▶ _RECORD EXTRACTS_
────────
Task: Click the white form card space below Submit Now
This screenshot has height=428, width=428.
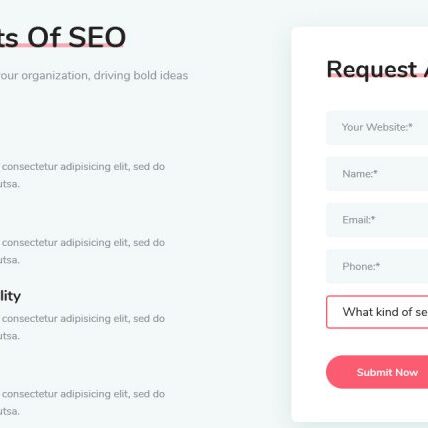Action: [360, 405]
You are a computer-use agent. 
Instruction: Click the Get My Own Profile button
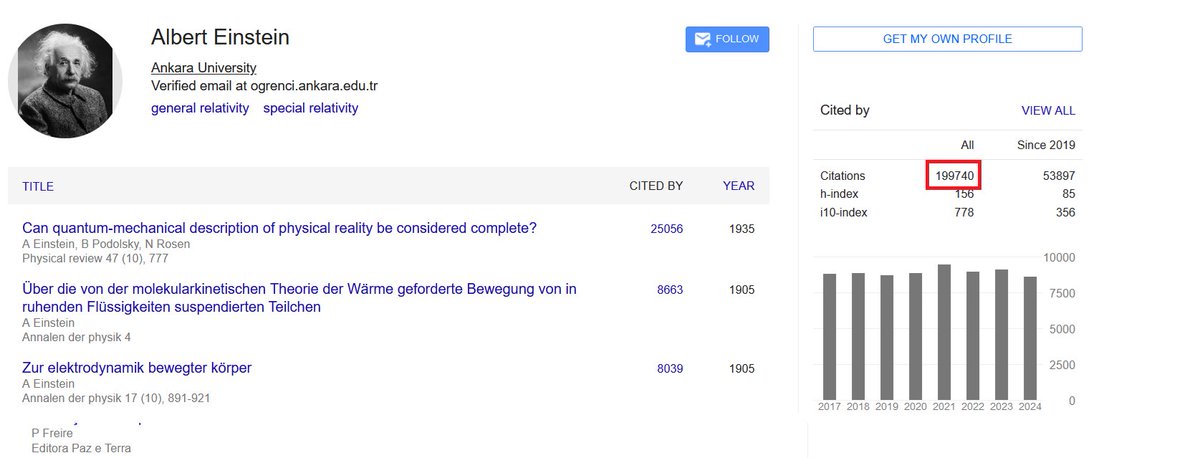click(947, 39)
────────
In repeating the entries, exclude the pictures and alter nothing else.

Task: Click the white form card space below Submit Now
This screenshot has height=428, width=428.
Action: [360, 405]
You are a computer-use agent. 
Instruction: Click the Get My Own Profile button
click(947, 39)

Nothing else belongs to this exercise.